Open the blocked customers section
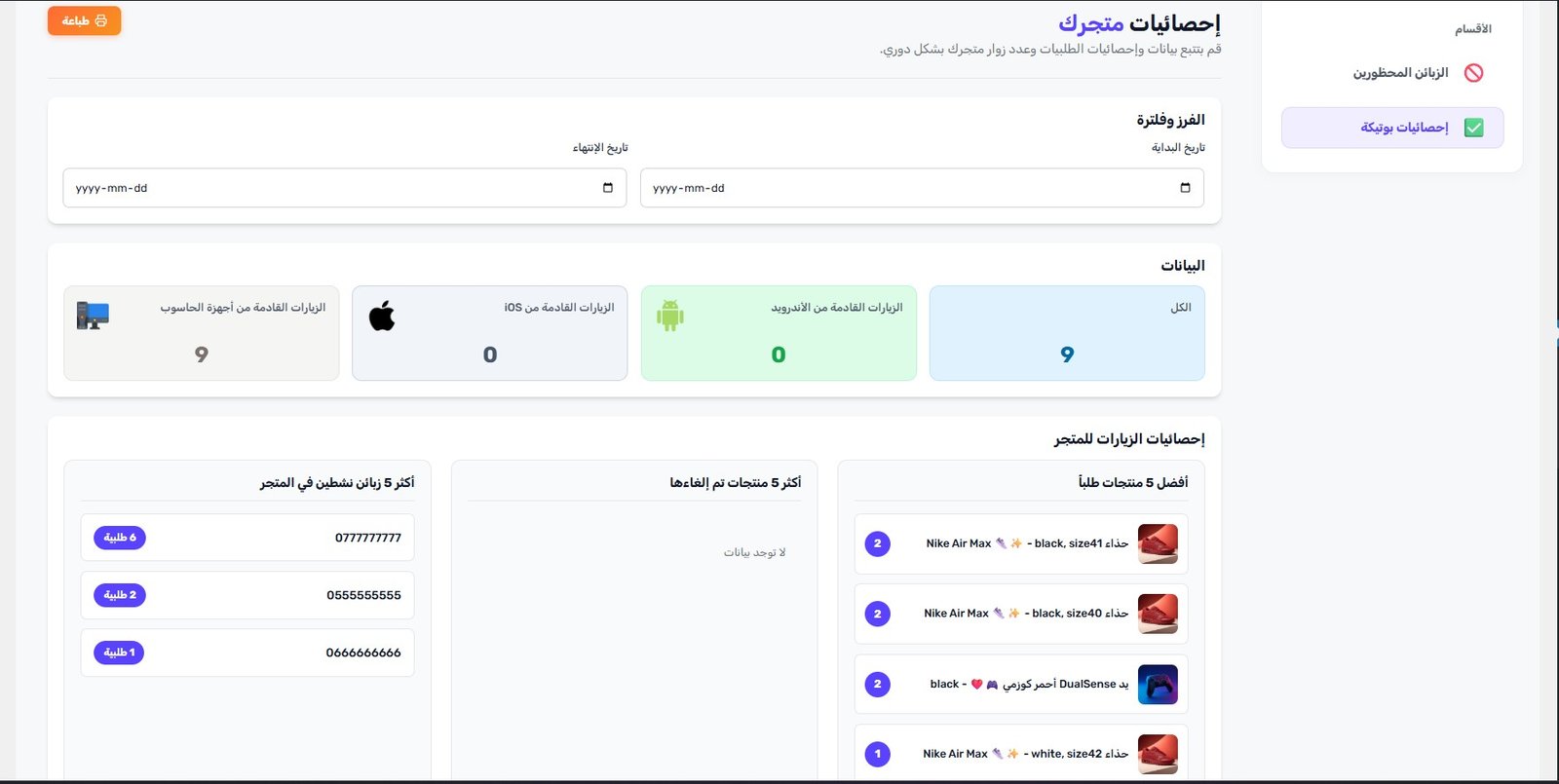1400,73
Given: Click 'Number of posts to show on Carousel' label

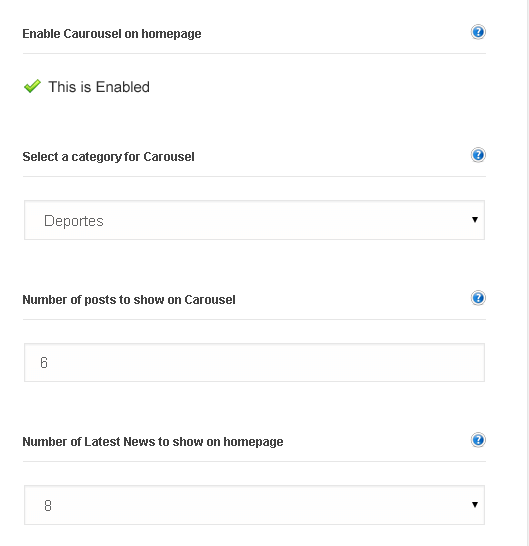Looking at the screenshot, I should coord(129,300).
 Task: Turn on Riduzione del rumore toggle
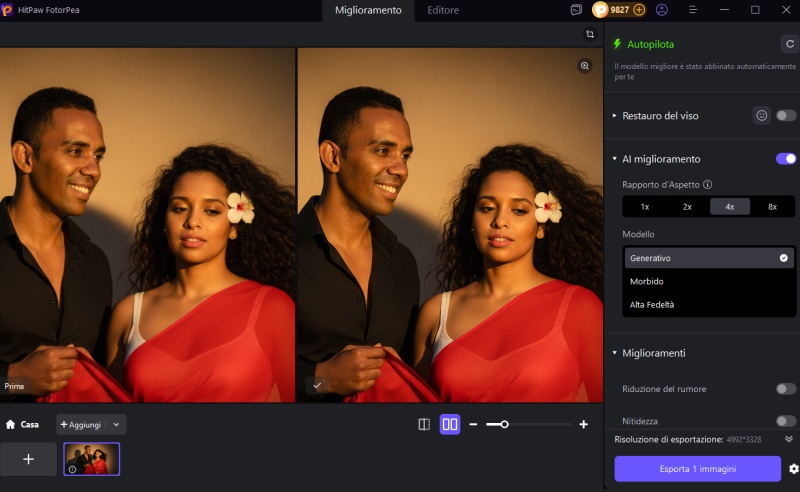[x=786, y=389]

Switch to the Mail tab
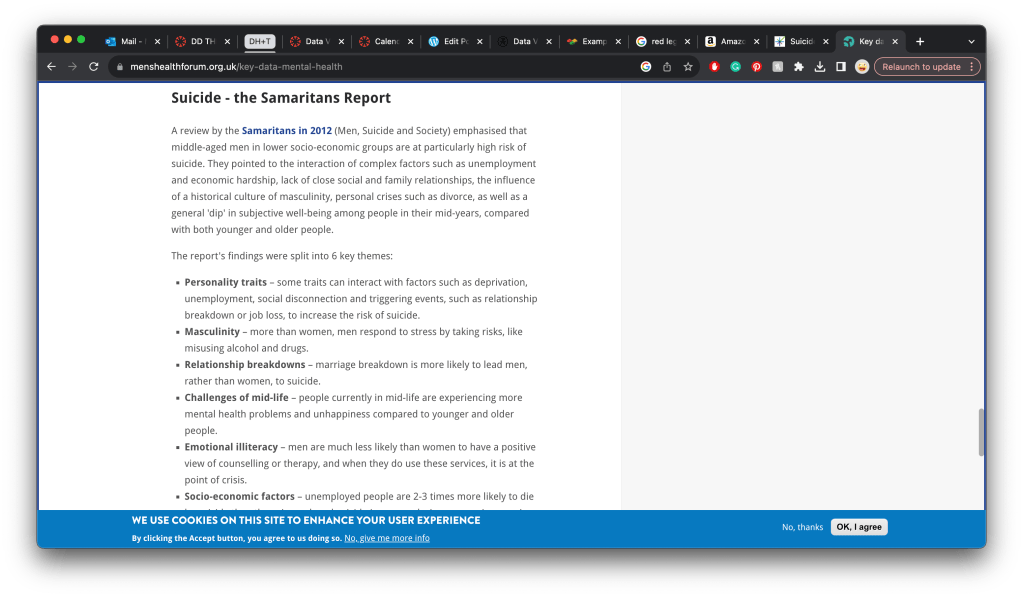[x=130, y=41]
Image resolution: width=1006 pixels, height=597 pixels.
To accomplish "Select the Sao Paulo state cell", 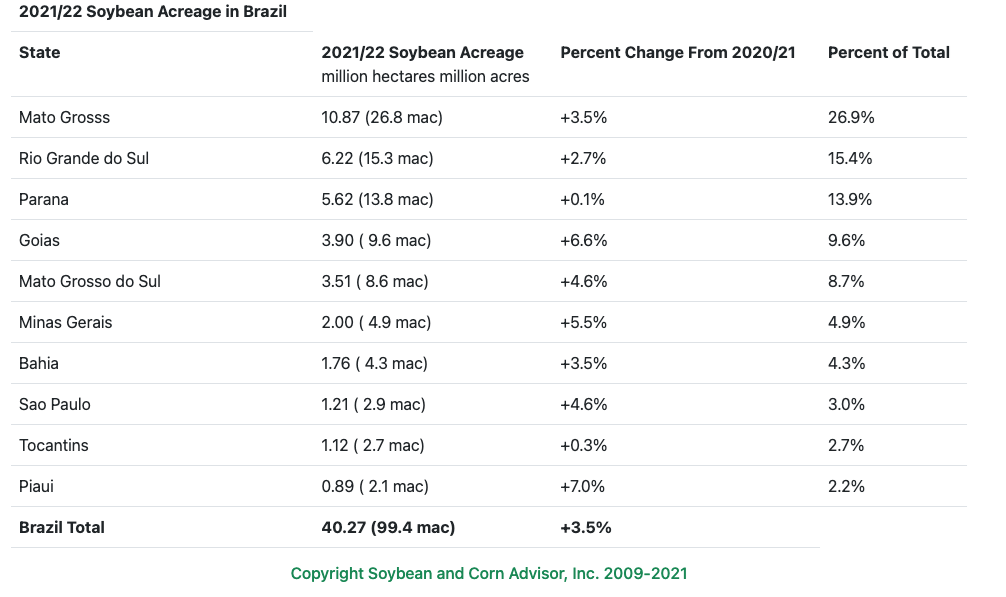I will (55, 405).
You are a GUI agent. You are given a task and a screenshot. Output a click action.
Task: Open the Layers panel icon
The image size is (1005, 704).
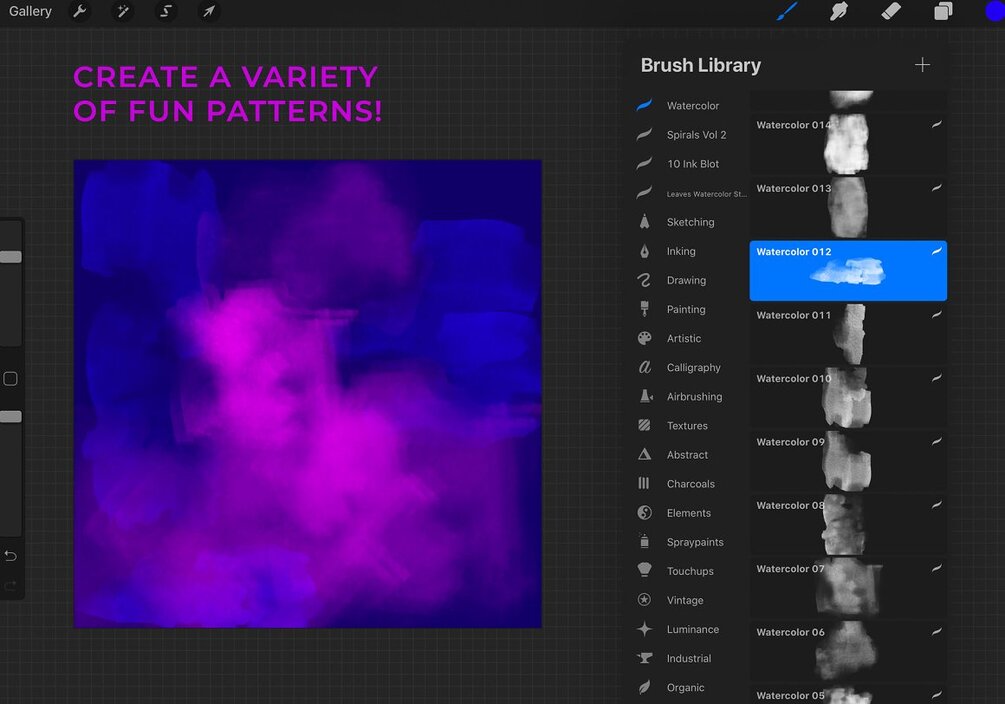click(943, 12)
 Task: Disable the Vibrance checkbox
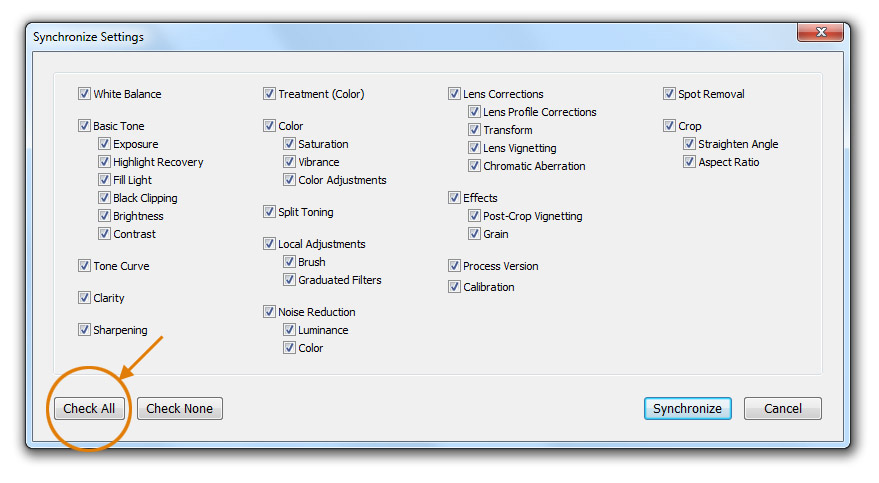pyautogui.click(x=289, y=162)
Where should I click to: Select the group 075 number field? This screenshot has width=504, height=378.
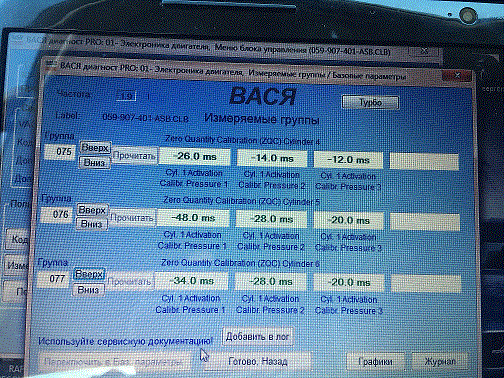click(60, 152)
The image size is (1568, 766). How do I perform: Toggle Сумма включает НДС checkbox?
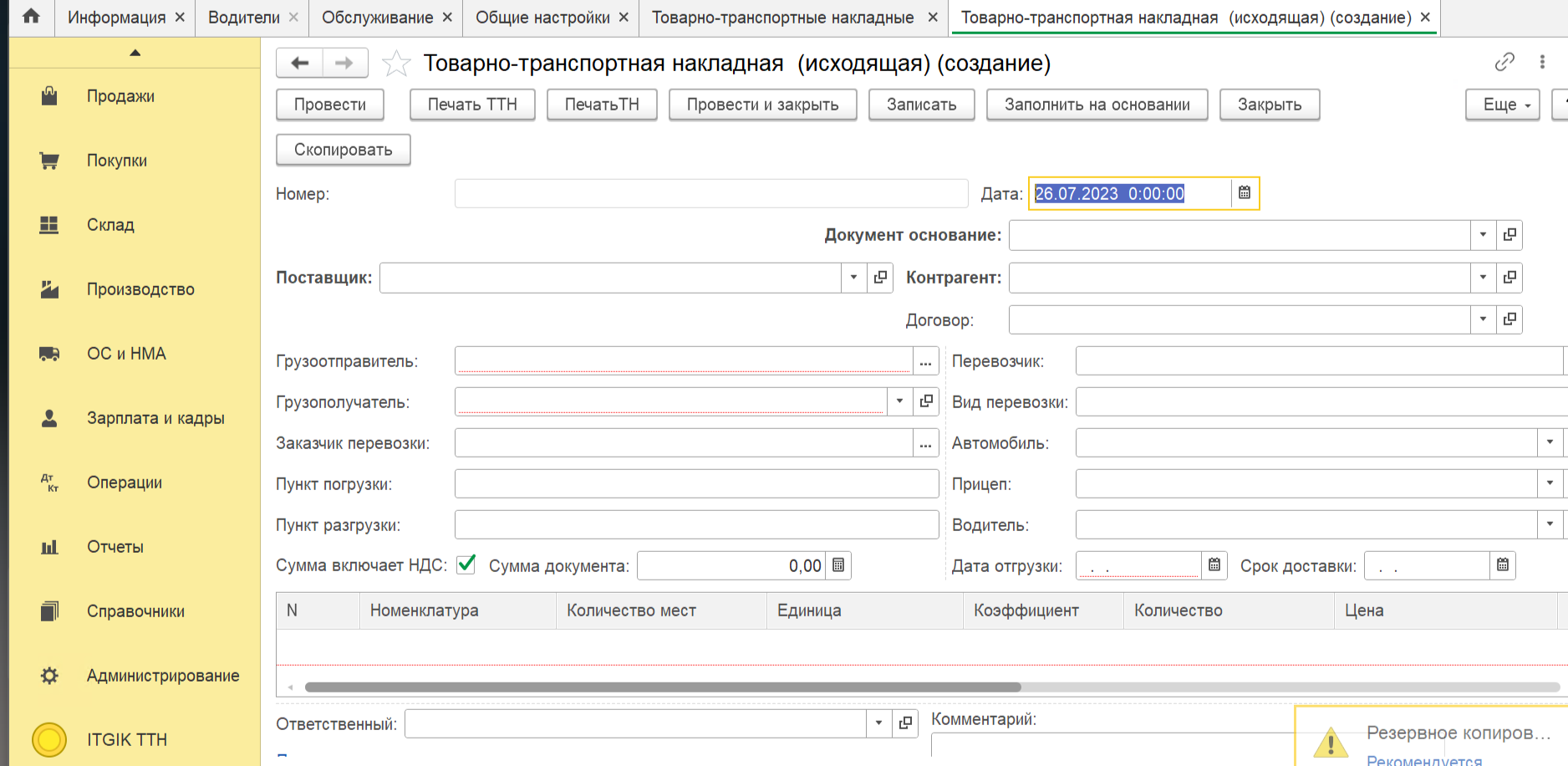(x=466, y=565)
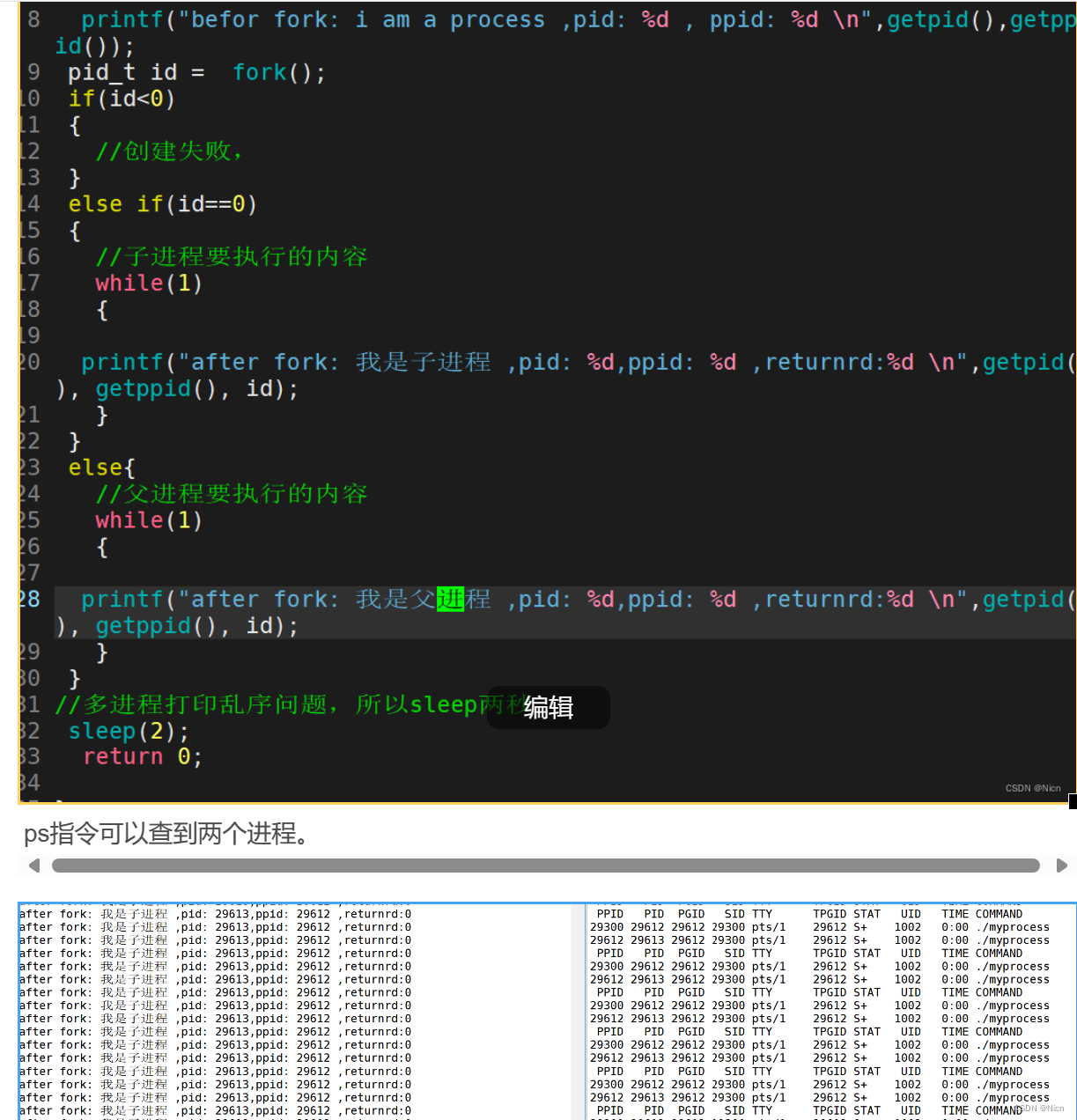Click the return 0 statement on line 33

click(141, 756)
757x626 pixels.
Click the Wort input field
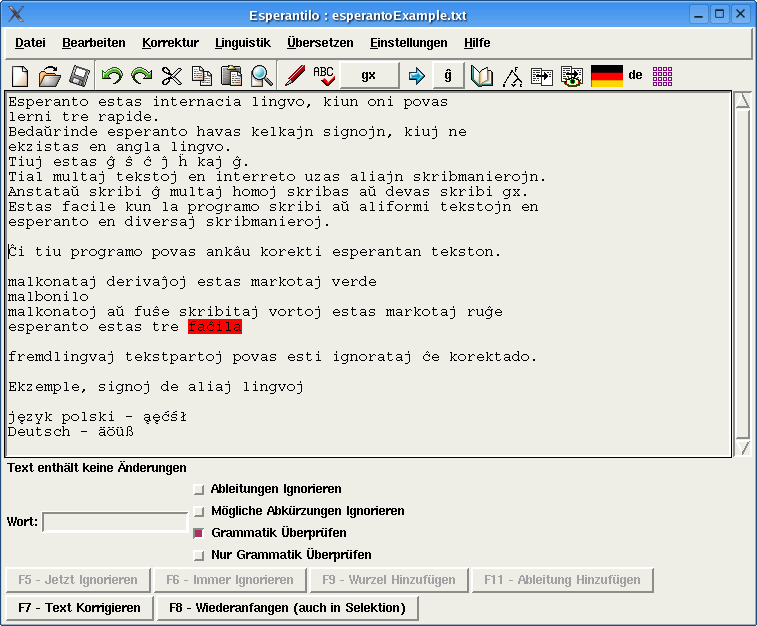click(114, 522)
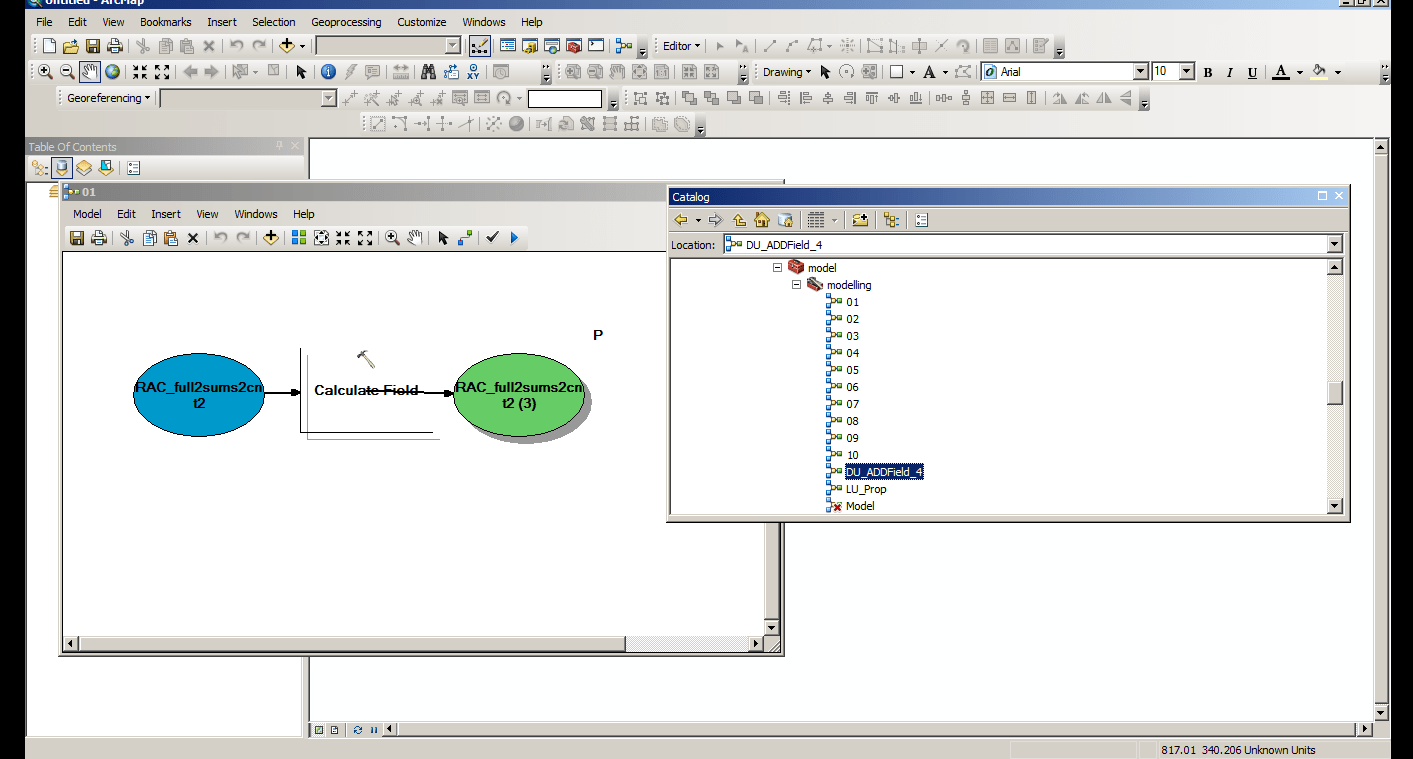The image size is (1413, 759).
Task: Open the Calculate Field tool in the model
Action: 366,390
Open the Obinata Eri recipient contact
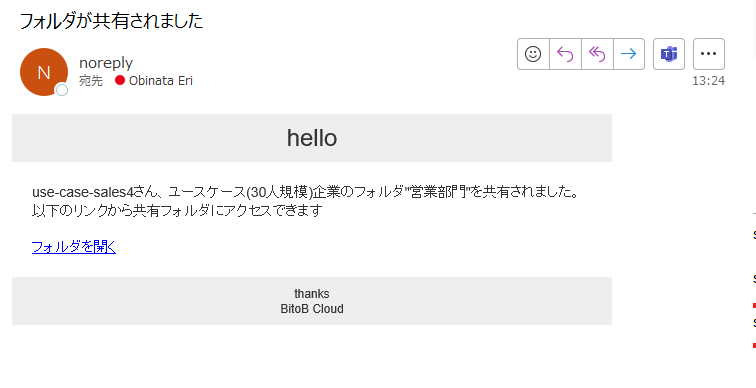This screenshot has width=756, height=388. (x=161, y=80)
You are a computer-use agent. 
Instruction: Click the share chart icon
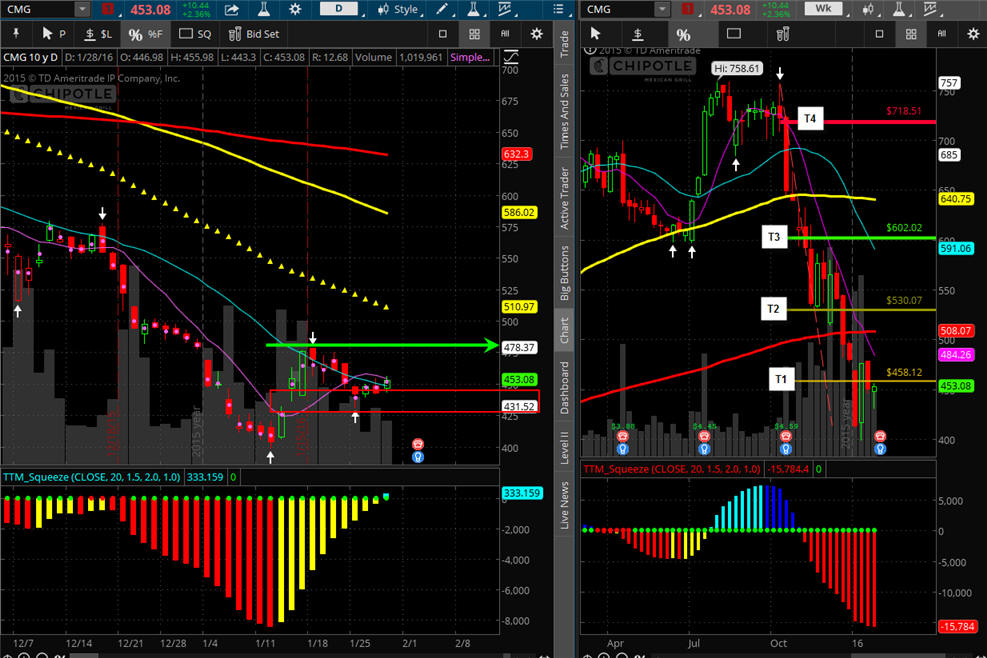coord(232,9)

_ _ _ _ _

Aufgabenbeschreibung: Gib den Abschnitt des Materials, der mit der Zeile beginnt, die „Given: Click 'Number“ enthält, und mit der Zeile endet, die „[x=130, y=41]“ enthält, einschließlich beider Zeilen als JSON-Liste von Zeichenketten aus, eine pro Zeile. Leerzeilen und Bilder bleiben dabei weg.

Ergebnis:
[
  "Given: Click 'Number of posts to show on Carousel' label",
  "Looking at the screenshot, I should coord(129,300).",
  " Task: Turn on Riduzione del rumore toggle",
  "[x=786, y=389]",
  "Switch to the Mail tab",
  "[x=130, y=41]"
]